Now There's a Water Hazard with Teeth
There are not bats at The Belfry, but the course's management wondered if it could make the Americans feel more at home by importing alligators for the lake in front of the 18th green. The management couldn't help but notice that alligators were among those with fairway homes at Kiawah Island, S.C., the site of the '91 Ryder Cup. Local zoologists, however, advised that the gators wouldn't last 12 hours because the water would be too cold.
Even without the alligators, the par-five, 474-yard 18th gives the Americans weak knees. The Europeans tied in 1985 at The Belfry, retaining the Cup, when three Americans on the final day sent their tee-shots on 18 into the lake.
You might think that non-playing captain Ray Floyd would have schooled them about avoiding the water, but what could he say? Four years earlier, when the Americans lost for the first time in 28 years, Floyd dropped his match on the final day because his tee-shot at 18 met the lake.
If the captain is non-playing, what does he do? Seeking an answer to that question is the current man in that role for the United States, Tom Watson. One person he asked was former captain Jack Nicklaus.
"He said you've got to have a cart full of Band-Aids, fruit, Rolaids, water, extra shirts, underwear and all sorts of things that players might need at a moment's notice."
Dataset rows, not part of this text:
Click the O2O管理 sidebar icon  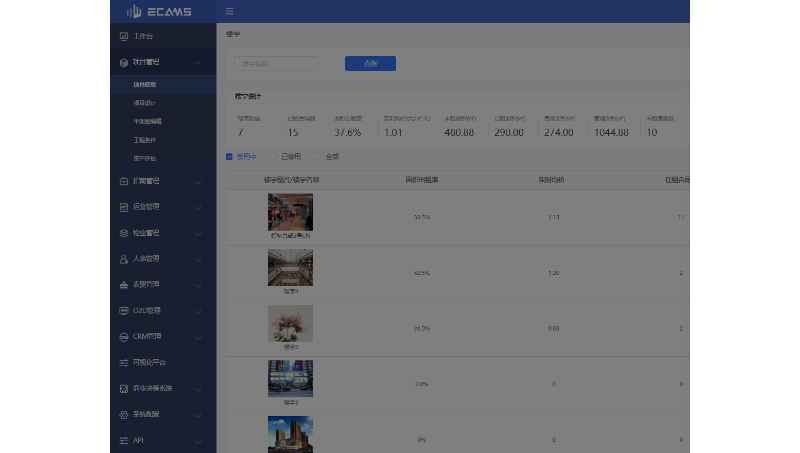pyautogui.click(x=124, y=310)
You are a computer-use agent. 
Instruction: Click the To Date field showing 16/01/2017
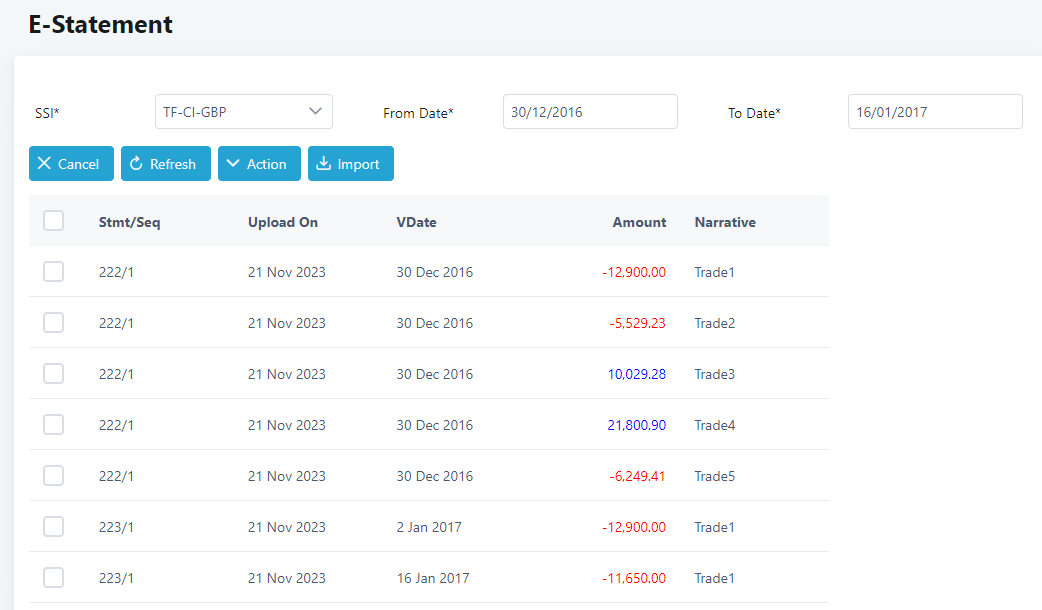934,112
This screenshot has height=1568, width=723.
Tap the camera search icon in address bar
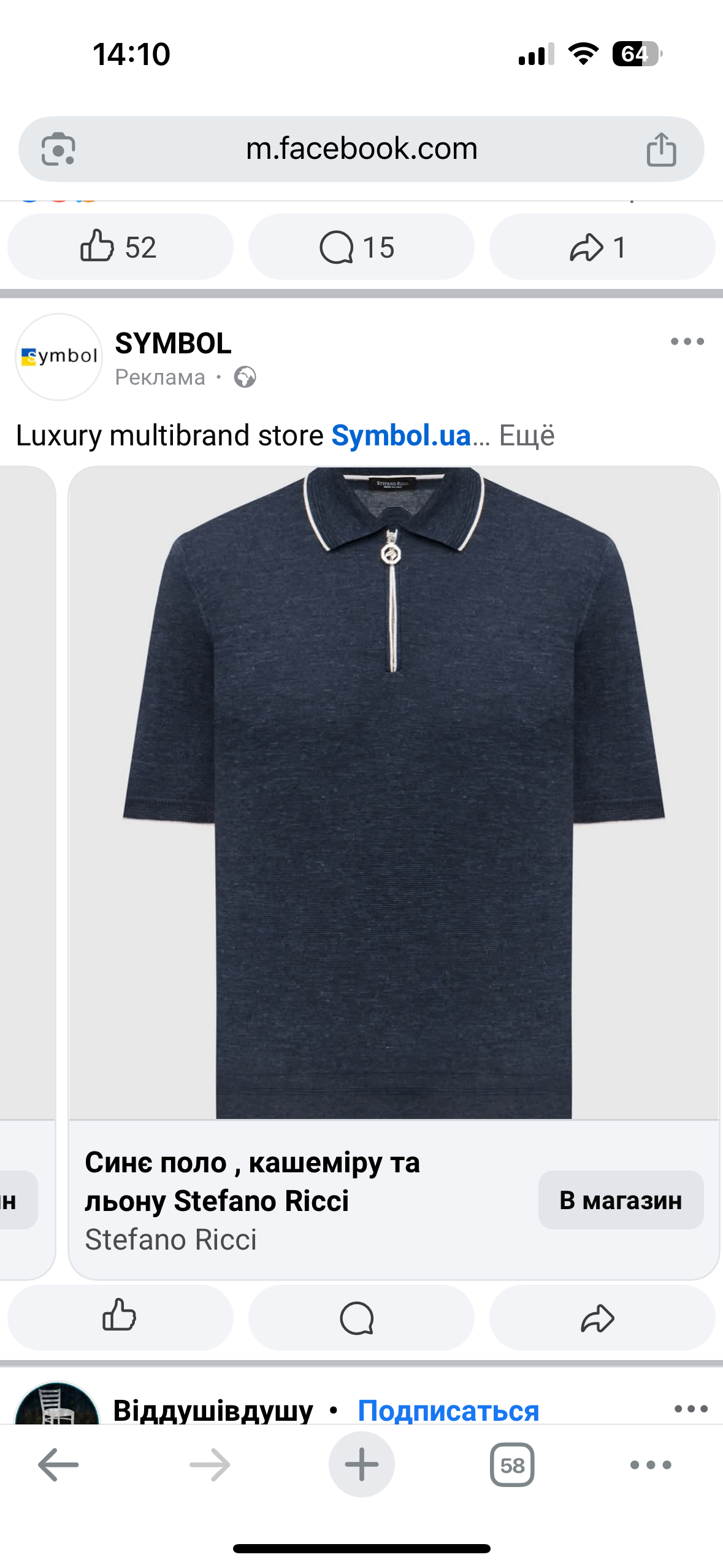click(58, 149)
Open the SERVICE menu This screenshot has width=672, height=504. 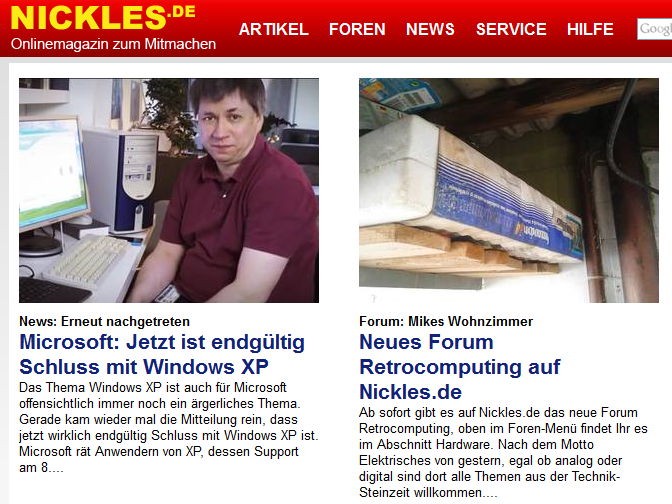click(511, 29)
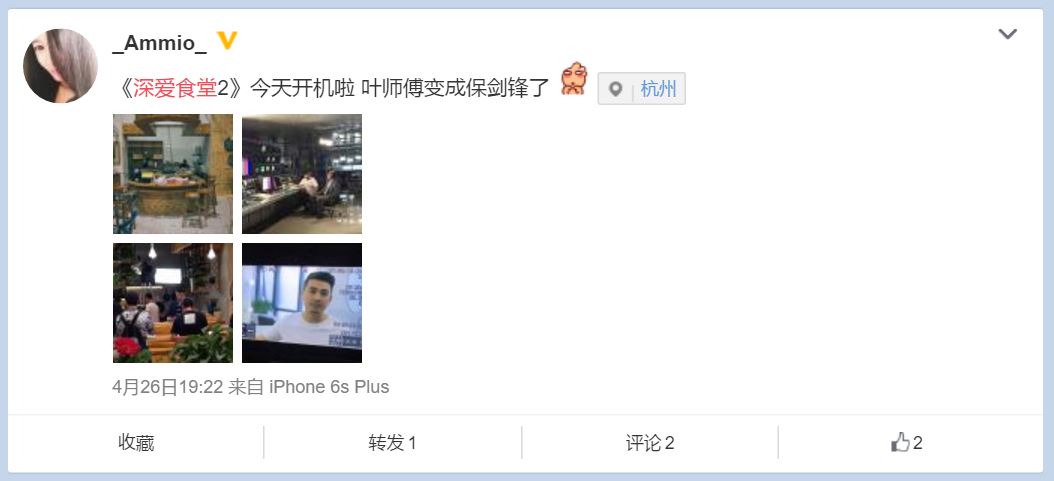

But Don't Call Him "My Dear Watson."
Watson has been more diplomatic than Warren Christopher, predicting a close match. "It's a pick-em," he says. "No question about it."
But Europe's non-playing captain, 44-year-old Scotsman Bernard Gallacher, isn't fooled by his counterpart's graciousness. "Underneath all the Mr. Nice Guy image, there is a very tough American who will be desperate to win," he says.
He discovered that in the 1983 Ryder Cup at Palm Beach Gardens, Fla. Matched against each other in the decisive final pairing on the last day, Watson won, 2 and 1, to give the United States a one-point victory.
How does Gallacher see this one?
"We should have nothing to fear," he says.
U.S. and British golfers met in team competition as early as 1921, but the first official Ryder Cup was in 1927 at Worcester, Mass. It was named for Samuel Ryder, an Englishmen who earned his fortune selling penny packets of seeds to gardeners. A golf enthusiast since learning to play at age 50, he donated the small gold cup, which was worth about $375 at the time.
Thanks, Jack. Have Any Ideas for Saddam?
The two sides split the first four competitions, but British golf was devastated by World War II. Even after the Republic of Ireland joined the cause in 1973, the Americans continued to dominate.
But, in 1977, Nicklaus insisted in a letter to the British PGA that it was "vital to widen the selection procedures if the Ryder Cup is to continue to enjoy its past prestige."
As a result, players from other Western European countries joined the Brits and the Irish in 1979. In 1985, the Americans were beaten for the first time since 1957. Two years later, they were beaten for the first time on home soil. That was at Muirfield Village in Ohio, Nicklaus' home course. Guess who was the United States' non-playing captain.
At Least His Teammates Didn't Feed Him to the Gators.
In order to take the Cup back home with them in 1991, the Europeans needed a victory in the final singles match on the last day by Bernhard Langer over Hale Irwin. After finishing the first 17 holes even, Langer was in position to give it to them when he stood over a 6-foot putt for par on the 18th green.
Considered one of the most pressure-filled strokes in golf's history, Langer's putt was true. But the path lied. The ball wiggled over a spike mark and stopped just left of the hole.
"I was very upset about that putt for a few days," Langer says. "But it hasn't haunted me. You live in the future, not in the past.
"I wouldn't mind having that chance again. It might be difficult to block out the putt I missed in '91. I am sure I would still be nervous. But I would relish it."
So That's Why They Call Him Chip
While Langer is seeking redemption at The Belfry, the player with the most to prove for the United States might be Chip Beck. His play during the final round of this year's Masters has become the latest symbol for the satisfaction U.S. tour players seem to find in finishing second.